There have been several efforts to measure head impacts in helmeted sports dating back to the 1970s (Moon et al., 1971, Reid et al., 1974). These early efforts were limited by the available technology, requiring football players to wear obtrusive data acquisition hardware that allowed data collection on only a few athletes in a few sessions. More recently, an accelerometer-based system mounted inside of football helmets, the Head Impact Telemetry (HIT) System (Simbex, Lebanon, NH, marketed commercially as Sideline Response System by Riddell, Elyria, OH) (Beckwith et al., 2007, Crisco et al., 2004, Manoogian et al., 2006), has been used to directly measure the magnitude of head acceleration and helmet impact location in football players (Broglio et al., 2009, Brolinson et al., 2006, Duma et al., 2005, Duma and Rowson, 2011, Funk et al., 2007, Greenwald et al., 2008, Mihalik et al., 2007, Schnebel et al., 2007) during practices and games without interfering with normal play. These studies have provided new insights into the biomechanics of head impacts in football by examining the number of impacts and the magnitude of the resulting head accelerations aggregated within teams and player positions, and at different levels of play. Previously we analyzed the frequency (Crisco et al., 2010) and magnitude (Crisco et al., In Press) of head impacts for individual collegiate football players, but did not examine the relationships between these measures of exposure.

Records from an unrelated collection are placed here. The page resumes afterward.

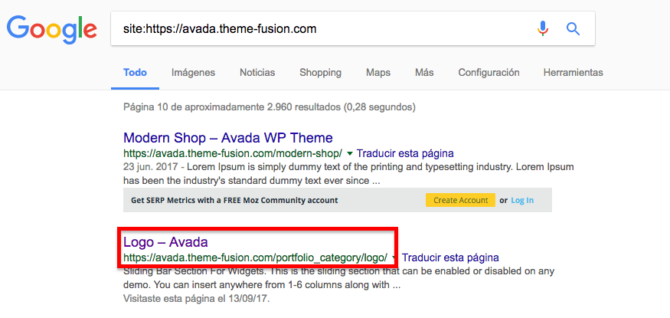Click the Herramientas button
Viewport: 670px width, 318px height.
click(x=573, y=73)
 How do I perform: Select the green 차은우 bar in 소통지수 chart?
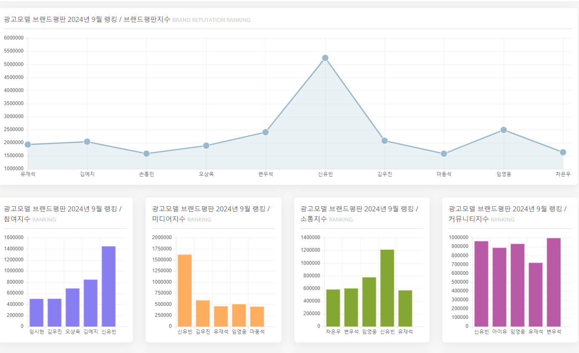point(333,308)
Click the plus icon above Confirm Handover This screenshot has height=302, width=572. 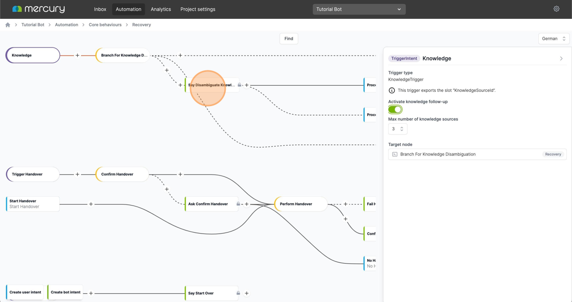180,174
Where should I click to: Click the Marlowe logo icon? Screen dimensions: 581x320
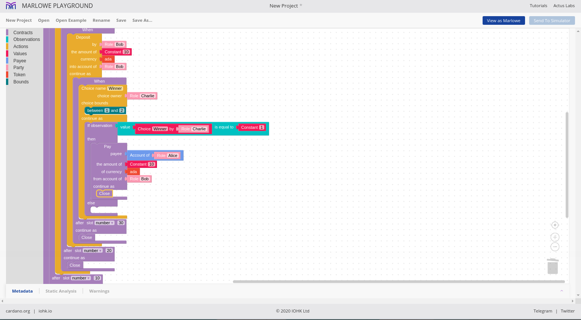point(11,6)
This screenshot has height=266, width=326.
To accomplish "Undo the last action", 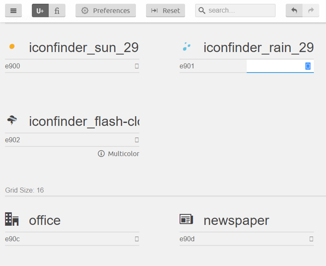I will click(294, 10).
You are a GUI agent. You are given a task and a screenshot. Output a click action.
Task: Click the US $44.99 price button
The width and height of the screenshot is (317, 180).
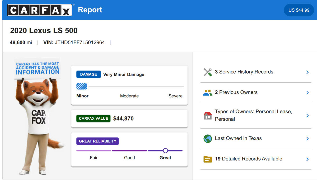299,10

Building upon these previous studies, and expanding the data collection to three seasons, the purpose of the current study was to examine head impact exposure by quantifying the frequency of the impacts, the location of the impacts on the helmet, and the magnitude of impacts to individual collegiate football players among various player positions. Specifically, we tested the hypotheses that head impact frequency, location and magnitude would not differ by player position.